═══ Dataset records

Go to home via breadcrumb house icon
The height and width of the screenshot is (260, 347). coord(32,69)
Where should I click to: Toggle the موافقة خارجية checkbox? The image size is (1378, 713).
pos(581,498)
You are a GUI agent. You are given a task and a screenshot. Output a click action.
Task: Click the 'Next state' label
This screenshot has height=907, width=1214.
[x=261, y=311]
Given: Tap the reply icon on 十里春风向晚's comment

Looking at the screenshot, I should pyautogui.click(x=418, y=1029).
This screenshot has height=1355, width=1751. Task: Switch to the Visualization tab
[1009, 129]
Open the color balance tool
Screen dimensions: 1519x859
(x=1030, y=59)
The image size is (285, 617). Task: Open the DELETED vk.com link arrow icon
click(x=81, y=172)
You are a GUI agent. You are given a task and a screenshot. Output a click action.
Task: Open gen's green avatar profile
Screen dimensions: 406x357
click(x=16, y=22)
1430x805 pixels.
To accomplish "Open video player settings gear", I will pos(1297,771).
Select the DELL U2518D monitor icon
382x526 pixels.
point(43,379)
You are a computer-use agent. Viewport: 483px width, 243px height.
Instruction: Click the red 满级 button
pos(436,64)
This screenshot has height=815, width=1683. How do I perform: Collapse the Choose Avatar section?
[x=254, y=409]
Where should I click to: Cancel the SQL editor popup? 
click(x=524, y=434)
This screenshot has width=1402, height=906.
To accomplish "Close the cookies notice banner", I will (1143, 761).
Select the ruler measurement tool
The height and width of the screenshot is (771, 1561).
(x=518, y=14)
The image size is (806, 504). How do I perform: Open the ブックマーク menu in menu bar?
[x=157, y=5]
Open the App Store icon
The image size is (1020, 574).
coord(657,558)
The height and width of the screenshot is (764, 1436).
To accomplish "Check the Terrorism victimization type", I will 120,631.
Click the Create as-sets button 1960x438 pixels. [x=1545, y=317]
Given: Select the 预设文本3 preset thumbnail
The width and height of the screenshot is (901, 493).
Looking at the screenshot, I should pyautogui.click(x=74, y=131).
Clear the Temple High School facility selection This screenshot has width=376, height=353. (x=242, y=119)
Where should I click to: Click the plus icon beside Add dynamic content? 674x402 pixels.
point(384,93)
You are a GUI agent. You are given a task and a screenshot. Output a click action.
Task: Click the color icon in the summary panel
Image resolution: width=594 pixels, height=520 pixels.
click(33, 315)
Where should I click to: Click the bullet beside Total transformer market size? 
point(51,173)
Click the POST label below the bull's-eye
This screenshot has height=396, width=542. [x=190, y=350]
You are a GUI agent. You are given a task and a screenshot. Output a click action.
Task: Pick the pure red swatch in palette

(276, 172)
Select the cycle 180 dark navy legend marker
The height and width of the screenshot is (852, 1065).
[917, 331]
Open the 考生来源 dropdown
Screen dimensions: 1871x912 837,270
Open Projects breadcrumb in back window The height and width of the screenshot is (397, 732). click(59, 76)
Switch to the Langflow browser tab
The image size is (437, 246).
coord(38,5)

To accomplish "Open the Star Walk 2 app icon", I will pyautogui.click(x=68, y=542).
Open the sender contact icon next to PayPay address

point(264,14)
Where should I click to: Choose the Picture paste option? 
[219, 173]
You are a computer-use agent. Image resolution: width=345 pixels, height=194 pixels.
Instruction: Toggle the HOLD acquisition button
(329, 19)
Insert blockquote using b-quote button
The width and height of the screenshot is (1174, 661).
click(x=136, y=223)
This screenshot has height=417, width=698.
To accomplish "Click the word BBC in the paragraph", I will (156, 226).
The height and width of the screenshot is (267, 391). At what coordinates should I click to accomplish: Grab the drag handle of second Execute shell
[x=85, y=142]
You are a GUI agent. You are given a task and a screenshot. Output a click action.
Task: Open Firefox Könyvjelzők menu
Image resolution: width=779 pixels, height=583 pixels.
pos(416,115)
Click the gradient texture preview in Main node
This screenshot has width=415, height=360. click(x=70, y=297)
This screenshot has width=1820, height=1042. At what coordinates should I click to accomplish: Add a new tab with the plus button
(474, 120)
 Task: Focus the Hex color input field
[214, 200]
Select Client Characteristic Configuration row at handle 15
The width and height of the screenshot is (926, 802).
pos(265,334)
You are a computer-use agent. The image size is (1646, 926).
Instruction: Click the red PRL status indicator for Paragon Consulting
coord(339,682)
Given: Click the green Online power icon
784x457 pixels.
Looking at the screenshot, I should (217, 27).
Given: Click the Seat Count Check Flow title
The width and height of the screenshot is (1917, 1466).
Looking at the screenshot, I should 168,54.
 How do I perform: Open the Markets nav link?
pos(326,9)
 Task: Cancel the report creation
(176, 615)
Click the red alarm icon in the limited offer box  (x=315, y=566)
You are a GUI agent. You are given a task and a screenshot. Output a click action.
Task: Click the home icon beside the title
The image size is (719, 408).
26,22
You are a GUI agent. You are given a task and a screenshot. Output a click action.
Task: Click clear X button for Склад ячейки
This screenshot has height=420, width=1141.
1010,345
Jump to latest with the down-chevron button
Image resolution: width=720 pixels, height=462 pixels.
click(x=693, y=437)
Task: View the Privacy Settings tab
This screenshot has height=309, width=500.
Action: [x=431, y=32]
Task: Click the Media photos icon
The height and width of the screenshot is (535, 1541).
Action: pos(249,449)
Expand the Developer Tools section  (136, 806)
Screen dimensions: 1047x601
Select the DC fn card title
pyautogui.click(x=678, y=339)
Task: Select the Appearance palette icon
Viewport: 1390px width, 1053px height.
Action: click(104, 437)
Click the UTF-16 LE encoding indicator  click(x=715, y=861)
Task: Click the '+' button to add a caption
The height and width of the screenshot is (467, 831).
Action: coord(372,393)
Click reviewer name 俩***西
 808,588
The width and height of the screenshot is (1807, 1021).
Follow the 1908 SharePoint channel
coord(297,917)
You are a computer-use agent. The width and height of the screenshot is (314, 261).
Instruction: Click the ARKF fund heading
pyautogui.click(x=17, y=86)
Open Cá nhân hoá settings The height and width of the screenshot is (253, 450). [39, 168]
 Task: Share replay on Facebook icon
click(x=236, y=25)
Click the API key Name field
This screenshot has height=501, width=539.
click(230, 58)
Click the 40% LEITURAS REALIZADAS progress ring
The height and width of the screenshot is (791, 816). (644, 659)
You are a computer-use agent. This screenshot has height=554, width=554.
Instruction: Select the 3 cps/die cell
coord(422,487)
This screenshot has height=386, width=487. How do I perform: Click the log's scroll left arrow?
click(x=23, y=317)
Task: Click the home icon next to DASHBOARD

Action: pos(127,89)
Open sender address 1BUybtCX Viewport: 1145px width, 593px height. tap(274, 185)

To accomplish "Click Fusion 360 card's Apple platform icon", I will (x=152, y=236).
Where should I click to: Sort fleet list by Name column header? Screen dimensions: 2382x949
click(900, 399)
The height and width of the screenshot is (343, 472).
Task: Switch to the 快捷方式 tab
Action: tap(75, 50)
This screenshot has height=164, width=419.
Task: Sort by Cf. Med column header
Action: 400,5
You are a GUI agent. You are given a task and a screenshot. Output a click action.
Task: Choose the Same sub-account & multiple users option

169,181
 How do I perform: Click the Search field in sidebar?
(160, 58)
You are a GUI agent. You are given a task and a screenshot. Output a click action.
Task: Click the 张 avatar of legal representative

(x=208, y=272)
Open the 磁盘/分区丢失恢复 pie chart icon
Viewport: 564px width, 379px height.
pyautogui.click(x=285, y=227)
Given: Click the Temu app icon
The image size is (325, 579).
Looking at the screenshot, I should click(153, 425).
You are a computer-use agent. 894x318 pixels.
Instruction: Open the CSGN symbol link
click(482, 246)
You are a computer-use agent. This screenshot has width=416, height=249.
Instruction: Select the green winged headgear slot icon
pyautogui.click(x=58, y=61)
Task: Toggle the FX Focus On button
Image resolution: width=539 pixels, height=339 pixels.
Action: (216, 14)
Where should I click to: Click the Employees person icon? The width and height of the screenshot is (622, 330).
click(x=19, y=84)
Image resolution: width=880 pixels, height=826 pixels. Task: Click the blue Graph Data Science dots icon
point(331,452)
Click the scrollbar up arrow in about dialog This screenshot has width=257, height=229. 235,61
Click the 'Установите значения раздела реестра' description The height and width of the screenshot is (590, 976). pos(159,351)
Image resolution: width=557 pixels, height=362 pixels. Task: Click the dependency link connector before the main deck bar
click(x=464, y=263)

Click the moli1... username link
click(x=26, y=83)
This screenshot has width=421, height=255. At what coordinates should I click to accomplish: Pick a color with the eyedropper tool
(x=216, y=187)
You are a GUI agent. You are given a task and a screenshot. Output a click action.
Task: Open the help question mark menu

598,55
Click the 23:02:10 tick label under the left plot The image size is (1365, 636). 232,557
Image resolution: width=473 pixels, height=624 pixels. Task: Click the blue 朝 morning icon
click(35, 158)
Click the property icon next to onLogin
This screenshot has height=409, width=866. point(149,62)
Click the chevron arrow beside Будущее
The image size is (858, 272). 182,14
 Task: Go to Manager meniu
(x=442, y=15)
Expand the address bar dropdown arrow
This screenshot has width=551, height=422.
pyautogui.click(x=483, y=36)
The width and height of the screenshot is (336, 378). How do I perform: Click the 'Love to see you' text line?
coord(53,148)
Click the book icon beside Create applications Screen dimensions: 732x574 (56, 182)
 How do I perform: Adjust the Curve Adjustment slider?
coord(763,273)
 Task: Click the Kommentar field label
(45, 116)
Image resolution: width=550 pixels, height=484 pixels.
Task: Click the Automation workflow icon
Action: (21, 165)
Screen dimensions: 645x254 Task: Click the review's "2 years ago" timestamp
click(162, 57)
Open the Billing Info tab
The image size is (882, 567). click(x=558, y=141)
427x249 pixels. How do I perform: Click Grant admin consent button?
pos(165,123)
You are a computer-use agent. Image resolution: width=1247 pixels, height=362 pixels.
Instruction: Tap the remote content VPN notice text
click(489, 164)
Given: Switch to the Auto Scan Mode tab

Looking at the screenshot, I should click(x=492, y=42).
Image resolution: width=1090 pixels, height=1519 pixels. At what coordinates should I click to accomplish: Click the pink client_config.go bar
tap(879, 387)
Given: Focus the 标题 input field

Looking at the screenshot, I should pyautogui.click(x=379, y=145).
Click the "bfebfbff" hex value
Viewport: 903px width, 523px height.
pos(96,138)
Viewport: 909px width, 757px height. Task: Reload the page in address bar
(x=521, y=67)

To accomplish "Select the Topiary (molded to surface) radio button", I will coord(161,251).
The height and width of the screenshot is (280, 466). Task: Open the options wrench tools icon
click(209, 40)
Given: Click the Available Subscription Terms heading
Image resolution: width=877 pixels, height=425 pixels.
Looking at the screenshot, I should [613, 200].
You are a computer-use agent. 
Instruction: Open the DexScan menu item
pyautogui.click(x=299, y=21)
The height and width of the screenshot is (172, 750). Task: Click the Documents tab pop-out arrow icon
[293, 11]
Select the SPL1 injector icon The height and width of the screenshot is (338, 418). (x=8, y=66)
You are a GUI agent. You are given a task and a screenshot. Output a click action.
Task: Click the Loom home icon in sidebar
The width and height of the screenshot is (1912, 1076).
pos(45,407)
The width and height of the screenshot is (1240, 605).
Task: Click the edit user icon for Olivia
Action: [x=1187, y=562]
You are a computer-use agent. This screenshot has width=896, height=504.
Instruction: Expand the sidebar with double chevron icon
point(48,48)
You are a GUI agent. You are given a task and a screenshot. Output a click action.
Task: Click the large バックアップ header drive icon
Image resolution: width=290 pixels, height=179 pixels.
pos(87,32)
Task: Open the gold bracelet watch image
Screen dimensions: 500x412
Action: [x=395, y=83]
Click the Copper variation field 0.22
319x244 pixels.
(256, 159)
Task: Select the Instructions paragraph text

══════

--- What to work on ---
How many lines in the data above contain the string "notice"? Match case exactly, and reply with the number alone.

--- Answer ---
2